Cuando entré a los Encuentros Secretos de la Compañía Opcional de Guadalajara, pensé que vería la instalación escénica que hicieron sobre Guanatos, de manera que con los antecedentes relatados sobre Santa María la Rivera, imaginaran el gusto que me dio saber que el motivo de la visita era una de las colonia de mis amores, porque la otra es la Escandón. Con esa emoción leí de volada los datos del cuadernillo y comencé a recorrer las supuestas calles de la colonia, leyendo buena parte de los mensajes que escribieron los corresponsales de la investigación. Con las coordenadas de San Cosme e Insurgentes pude ubicar el resto del trazado urbano y busqué ahí las vivencias pasadas pero sólo había cubitos de plástico y figuritas de papel. Sin desaliento, puse atención al relato que acompañaba las acciones de Aristeo y otro camarada, sólo para percatarme que, o me concentraba en lo que decía la voz en off o seguía la faena de los instaladores, porque ambas estaban desasociadas, ya que la voz contaba la historia de su hermana y los albañiles del acto simbólico cargaban plantas y las regaban. No entendí por qué las personas que hacían eso no eran las que contaban la historia, y la loca de la casa que es la mente, dedujo por su cuenta que acaso tenían terror de que los confundieran con actores.
Aquí debo confesar que desde tiempo atrás tengo gran bronca con el arte conceptual porque, salvo las excepciones a la Duchamp, en lo que he visto, que no es poco, el resultado siempre está por debajo de su discurso, de manera que para mí es pura retórica. Cuando los anfitriones de esta pieza escénica sacaron los gorros de payaso y los globos para conceptualizar el jolgorio de la colonia, sentí pena ajena y obligué a la loca de la mente a ver lo positivo del caso que, a mi juicio, consiste en la investigación de campo y en la relación que tienen con las personas del mundo real, no con esas raras criaturas de la ficción teatral.
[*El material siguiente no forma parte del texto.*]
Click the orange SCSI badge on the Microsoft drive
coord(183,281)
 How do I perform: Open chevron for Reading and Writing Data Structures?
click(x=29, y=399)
Para mi alivio, en la parte final, donde participa el público, el anecdotario animó la situación y a pesar de que había muy pocas personas de la ciudad de Querétaro, el convivio fue grato y la visita terminó positivamente. Entonces la loca y yo consideramos al unísono que todos tenemos derecho a la utopía y que cada quien puede buscarla como mejor le plazca. Y ya en la calle coincidimos en algo más: Cómo juzgar mal a ese angelito andante del Aristeo, sobre todo cuando él es de los que no niegan al teatro para buscar la forma de expandirlo.